Ignore the pictures in the data below and set down exactly the lines from its first line through the line containing "The image size is (1170, 708).".

▶ Listed records:
++++++++++++++++++++

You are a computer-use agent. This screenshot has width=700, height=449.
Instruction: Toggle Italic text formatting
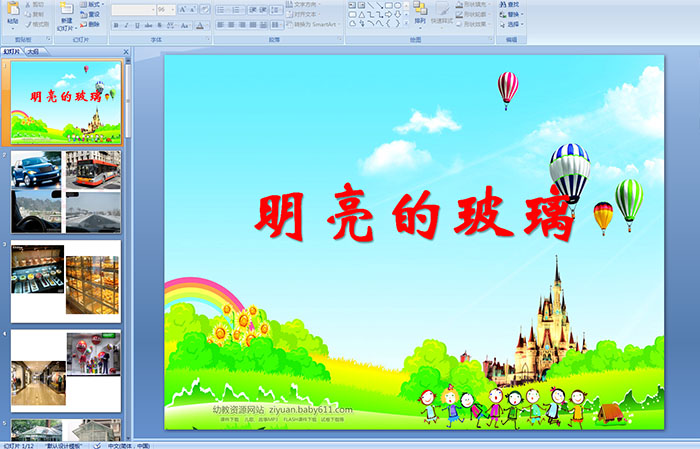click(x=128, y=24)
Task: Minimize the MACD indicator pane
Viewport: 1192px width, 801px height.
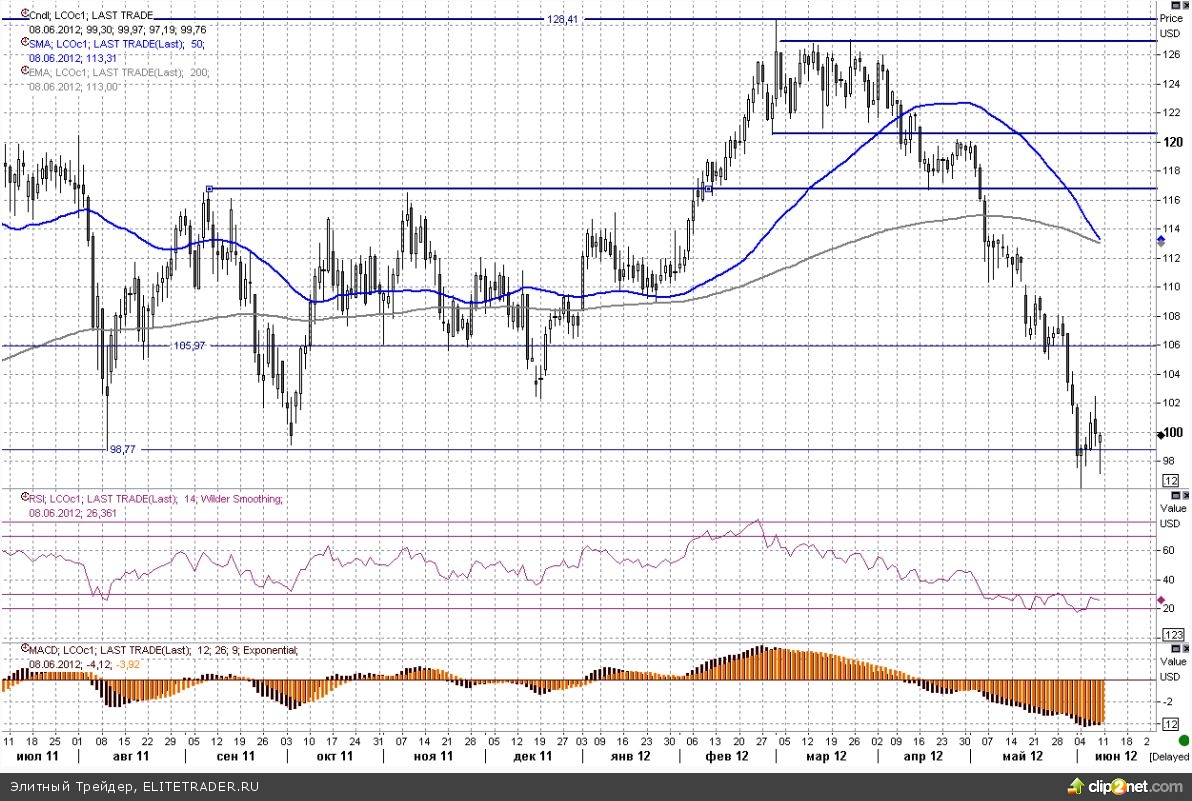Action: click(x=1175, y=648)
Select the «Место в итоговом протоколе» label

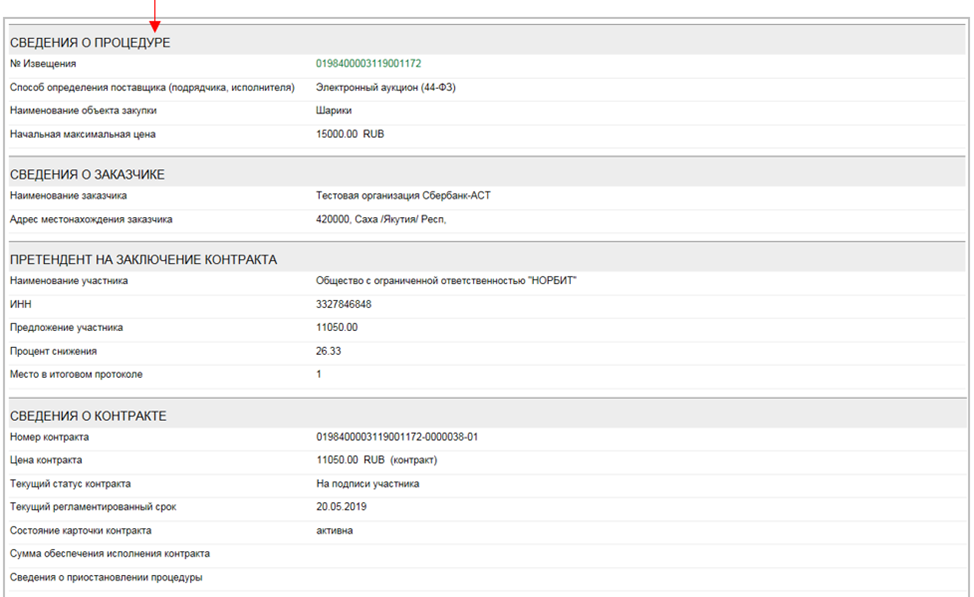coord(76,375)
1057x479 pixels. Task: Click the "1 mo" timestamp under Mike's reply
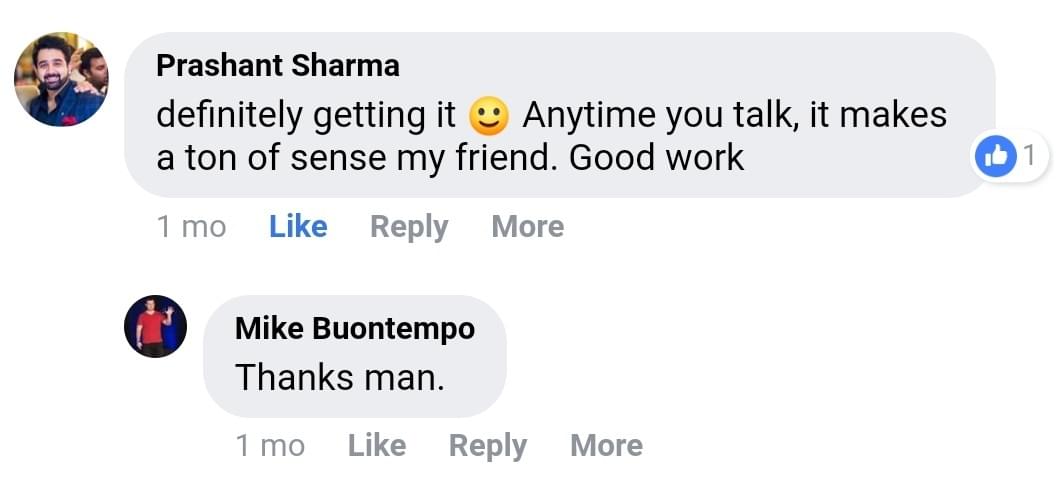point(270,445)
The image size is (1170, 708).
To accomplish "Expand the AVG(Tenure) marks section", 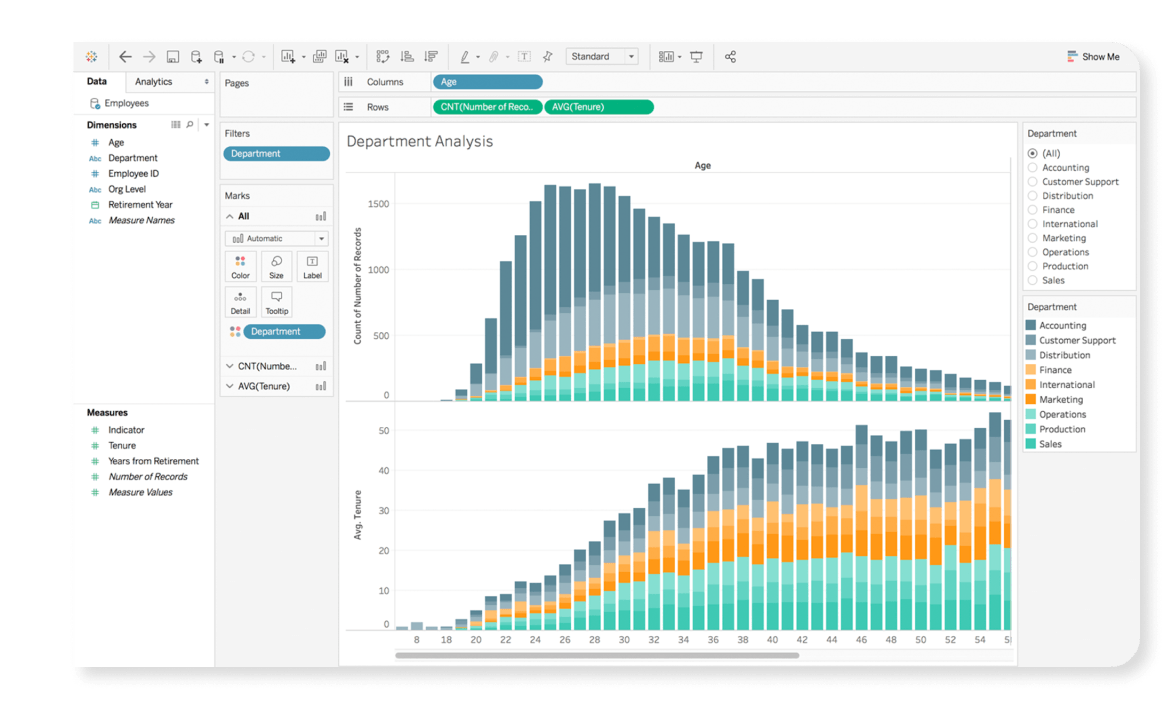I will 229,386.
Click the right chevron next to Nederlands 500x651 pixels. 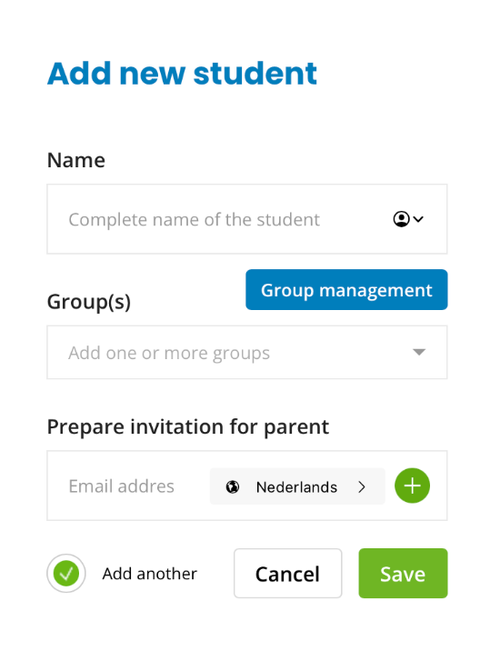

++++++++++++++++++++

▶ Output for this task:
You are a computer-use agent. This screenshot has width=700, height=449.
Instruction: Toggle Italic text formatting
click(x=128, y=24)
Task: Minimize the MACD indicator pane
Viewport: 1192px width, 801px height.
Action: click(x=1175, y=648)
Select the «Место в итоговом протоколе» label

coord(76,375)
1057x479 pixels. Task: Click the "1 mo" timestamp under Mike's reply
point(270,445)
The image size is (1170, 708).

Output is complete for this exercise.